→ What needs to be done
Starting at the first line of the records and stopping after the line that contains "[x=180, y=71]", express those lines as a Markdown table with the columns Row and Line, leaving out any blank lines.

→ Material provided
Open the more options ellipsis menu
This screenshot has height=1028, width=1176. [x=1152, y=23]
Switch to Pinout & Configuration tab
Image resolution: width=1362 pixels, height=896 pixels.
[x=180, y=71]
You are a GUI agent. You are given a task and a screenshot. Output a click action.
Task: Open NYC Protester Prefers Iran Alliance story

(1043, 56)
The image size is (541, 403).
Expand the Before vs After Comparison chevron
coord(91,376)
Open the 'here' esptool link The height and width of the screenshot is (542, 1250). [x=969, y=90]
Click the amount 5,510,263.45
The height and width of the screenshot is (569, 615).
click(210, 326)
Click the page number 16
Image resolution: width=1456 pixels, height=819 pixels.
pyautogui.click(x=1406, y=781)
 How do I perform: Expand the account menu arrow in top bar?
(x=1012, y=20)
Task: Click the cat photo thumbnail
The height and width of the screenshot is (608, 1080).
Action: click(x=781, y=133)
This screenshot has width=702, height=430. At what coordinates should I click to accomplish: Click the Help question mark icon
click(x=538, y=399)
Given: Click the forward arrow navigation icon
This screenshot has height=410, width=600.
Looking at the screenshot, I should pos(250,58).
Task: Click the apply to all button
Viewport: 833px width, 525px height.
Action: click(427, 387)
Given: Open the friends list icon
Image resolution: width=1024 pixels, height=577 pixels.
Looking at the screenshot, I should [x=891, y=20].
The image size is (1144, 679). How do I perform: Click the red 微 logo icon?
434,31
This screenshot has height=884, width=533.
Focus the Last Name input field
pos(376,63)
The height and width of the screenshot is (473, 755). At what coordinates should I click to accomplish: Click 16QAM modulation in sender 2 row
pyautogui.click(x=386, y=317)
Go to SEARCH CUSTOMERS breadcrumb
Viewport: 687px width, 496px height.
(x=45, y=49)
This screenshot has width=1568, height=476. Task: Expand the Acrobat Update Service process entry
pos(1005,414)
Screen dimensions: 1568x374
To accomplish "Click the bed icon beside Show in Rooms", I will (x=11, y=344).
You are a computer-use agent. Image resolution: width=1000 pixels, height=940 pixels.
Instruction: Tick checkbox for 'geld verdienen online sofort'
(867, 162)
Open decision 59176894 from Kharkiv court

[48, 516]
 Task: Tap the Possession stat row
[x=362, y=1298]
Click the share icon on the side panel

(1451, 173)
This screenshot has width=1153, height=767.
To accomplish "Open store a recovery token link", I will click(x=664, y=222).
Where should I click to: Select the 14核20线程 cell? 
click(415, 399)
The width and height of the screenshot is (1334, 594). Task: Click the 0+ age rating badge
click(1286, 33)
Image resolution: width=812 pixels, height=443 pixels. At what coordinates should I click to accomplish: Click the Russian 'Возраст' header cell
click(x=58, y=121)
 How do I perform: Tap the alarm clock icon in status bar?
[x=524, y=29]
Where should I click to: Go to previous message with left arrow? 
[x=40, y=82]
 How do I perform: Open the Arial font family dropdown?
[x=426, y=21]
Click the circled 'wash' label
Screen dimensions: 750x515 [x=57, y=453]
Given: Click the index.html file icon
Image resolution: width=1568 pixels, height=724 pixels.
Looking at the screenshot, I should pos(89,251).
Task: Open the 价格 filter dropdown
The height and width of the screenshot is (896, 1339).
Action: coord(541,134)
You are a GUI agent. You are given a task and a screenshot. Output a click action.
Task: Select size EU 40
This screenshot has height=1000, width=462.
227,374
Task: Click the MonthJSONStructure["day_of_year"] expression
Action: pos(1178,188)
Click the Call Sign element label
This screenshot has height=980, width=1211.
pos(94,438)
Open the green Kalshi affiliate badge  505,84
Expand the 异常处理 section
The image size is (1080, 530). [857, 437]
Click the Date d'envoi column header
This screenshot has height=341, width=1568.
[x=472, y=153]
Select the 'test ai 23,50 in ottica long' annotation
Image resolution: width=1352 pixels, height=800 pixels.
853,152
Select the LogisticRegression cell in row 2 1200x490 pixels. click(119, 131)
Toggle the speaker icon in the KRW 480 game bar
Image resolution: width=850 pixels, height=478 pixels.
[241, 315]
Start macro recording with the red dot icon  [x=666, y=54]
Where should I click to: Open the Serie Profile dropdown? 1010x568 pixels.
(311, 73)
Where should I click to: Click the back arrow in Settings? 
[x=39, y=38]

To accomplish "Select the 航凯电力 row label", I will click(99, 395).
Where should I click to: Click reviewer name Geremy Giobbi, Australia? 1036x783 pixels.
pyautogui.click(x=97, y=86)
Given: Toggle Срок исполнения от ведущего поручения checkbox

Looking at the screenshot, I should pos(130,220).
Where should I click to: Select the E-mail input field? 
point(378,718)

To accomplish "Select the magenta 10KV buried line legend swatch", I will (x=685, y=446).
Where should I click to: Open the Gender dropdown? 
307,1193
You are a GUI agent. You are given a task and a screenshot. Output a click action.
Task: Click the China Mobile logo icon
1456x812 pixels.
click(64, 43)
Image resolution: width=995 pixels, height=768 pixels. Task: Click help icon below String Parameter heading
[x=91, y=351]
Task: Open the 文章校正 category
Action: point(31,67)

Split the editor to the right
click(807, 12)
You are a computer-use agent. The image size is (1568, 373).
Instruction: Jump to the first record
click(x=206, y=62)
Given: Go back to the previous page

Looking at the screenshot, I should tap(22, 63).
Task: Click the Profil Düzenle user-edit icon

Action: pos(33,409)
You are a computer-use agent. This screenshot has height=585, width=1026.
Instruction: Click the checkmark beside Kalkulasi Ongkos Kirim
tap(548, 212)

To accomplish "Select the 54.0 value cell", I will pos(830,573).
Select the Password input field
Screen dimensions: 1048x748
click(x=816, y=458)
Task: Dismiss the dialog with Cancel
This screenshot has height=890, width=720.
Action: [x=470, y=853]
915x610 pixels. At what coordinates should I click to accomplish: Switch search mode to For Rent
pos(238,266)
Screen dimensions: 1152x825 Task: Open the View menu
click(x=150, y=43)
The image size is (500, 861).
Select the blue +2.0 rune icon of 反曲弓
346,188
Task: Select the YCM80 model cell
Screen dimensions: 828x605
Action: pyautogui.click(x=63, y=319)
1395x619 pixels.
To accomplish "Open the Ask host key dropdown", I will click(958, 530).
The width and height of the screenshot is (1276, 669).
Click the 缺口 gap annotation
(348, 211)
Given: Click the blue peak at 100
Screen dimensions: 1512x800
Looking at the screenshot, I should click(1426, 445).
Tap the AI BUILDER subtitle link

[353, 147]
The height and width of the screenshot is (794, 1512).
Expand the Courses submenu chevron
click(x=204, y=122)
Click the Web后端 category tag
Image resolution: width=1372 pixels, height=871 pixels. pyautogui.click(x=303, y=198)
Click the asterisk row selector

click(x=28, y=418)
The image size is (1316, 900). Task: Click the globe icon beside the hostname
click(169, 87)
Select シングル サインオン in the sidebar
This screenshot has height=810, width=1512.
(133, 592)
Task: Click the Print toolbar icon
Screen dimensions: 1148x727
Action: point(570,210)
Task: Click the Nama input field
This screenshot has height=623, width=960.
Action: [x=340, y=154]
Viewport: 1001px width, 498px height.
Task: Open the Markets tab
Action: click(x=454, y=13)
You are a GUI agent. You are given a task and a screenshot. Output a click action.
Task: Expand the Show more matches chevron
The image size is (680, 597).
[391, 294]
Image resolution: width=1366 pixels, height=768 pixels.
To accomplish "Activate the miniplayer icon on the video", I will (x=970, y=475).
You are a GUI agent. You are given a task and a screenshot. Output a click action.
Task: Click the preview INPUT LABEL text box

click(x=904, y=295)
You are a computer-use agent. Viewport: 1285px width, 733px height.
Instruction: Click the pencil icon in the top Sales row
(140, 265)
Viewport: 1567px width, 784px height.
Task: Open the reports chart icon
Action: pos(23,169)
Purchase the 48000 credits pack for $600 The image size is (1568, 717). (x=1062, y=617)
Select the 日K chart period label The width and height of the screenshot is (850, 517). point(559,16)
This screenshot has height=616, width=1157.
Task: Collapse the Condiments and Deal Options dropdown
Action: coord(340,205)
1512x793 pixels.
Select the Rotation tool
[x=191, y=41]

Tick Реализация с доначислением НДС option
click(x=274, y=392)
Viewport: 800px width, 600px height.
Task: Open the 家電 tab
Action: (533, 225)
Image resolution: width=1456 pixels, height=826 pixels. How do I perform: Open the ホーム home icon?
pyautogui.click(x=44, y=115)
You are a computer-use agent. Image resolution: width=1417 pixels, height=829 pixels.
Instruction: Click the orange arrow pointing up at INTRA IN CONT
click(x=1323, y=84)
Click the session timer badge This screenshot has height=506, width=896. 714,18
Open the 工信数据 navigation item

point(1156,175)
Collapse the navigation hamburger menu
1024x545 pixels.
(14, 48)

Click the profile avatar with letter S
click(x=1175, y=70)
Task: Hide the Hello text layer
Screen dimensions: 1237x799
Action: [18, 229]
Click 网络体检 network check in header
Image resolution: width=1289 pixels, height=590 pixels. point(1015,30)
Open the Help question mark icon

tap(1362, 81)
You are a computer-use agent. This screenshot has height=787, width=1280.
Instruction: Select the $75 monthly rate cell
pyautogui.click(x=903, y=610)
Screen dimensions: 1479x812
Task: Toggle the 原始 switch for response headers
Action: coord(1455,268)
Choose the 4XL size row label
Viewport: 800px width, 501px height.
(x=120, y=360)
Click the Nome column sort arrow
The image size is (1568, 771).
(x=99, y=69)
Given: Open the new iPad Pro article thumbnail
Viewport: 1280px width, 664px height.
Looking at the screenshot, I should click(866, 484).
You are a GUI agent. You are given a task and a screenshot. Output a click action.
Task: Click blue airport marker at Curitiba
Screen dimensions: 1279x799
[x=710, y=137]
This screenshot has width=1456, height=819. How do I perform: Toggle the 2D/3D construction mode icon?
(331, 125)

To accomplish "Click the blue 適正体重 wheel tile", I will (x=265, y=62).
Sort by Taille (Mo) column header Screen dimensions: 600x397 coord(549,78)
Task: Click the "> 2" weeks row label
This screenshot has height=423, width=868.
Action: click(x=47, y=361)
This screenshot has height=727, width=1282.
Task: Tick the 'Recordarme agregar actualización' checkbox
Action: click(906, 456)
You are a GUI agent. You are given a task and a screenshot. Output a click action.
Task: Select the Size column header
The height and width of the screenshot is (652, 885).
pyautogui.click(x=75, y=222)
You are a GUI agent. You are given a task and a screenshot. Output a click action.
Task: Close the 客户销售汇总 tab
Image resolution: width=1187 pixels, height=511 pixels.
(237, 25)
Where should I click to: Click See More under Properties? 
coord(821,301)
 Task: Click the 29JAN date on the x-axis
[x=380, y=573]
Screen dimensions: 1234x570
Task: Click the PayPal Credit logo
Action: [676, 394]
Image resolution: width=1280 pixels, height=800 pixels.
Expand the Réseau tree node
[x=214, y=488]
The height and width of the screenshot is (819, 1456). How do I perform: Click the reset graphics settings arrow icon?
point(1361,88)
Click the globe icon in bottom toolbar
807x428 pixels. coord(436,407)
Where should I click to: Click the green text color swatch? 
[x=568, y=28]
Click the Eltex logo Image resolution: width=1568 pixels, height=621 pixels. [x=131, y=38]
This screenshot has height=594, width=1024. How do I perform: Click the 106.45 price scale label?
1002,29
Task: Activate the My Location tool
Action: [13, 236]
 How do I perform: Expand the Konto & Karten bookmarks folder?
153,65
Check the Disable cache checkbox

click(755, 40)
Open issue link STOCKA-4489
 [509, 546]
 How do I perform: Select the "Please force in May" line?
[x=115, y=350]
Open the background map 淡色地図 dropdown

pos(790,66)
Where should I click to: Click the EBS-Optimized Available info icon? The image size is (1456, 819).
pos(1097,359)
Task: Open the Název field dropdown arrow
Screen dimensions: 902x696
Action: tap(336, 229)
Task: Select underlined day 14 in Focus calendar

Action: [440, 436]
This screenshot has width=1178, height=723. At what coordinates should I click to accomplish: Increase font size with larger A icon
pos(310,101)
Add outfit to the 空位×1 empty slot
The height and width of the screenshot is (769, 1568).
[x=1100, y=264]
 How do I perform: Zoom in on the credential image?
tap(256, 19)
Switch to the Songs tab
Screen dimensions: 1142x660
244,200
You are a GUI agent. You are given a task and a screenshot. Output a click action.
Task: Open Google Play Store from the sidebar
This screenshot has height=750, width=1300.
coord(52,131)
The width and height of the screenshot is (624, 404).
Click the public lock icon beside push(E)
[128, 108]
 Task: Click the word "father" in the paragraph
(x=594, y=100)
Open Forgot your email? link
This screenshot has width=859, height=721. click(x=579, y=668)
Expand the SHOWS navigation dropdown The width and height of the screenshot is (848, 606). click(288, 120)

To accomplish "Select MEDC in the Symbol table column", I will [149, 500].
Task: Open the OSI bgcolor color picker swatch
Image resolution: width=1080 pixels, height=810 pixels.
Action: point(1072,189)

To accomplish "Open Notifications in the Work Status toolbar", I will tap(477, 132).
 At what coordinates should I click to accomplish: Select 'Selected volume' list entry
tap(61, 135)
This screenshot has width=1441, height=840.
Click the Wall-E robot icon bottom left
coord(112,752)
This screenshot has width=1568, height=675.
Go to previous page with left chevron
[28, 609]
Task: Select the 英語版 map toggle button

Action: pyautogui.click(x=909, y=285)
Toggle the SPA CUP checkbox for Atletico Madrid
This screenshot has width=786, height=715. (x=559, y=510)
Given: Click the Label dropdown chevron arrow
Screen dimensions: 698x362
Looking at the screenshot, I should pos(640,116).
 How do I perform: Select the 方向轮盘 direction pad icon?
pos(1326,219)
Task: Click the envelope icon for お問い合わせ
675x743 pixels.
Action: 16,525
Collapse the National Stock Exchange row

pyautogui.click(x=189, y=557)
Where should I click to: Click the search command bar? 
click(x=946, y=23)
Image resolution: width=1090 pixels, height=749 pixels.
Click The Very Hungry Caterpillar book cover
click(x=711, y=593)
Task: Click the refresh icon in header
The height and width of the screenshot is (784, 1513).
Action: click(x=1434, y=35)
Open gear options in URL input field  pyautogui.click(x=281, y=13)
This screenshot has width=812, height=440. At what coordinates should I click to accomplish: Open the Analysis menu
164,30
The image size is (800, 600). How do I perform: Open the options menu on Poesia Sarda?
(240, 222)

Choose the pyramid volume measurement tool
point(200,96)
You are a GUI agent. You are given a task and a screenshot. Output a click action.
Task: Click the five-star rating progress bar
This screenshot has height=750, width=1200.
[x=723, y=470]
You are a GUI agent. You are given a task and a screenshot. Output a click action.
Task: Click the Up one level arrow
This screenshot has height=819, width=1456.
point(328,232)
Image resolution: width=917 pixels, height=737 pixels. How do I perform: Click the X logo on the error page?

→ Response to this exercise
| Row | Line |
|---|---|
| 1 | Open the more options ellipsis menu |
| 2 | This screenshot has height=1028, width=1176. [x=1152, y=23] |
| 3 | Switch to Pinout & Configuration tab |
| 4 | Image resolution: width=1362 pixels, height=896 pixels. |
| 5 | [x=180, y=71] |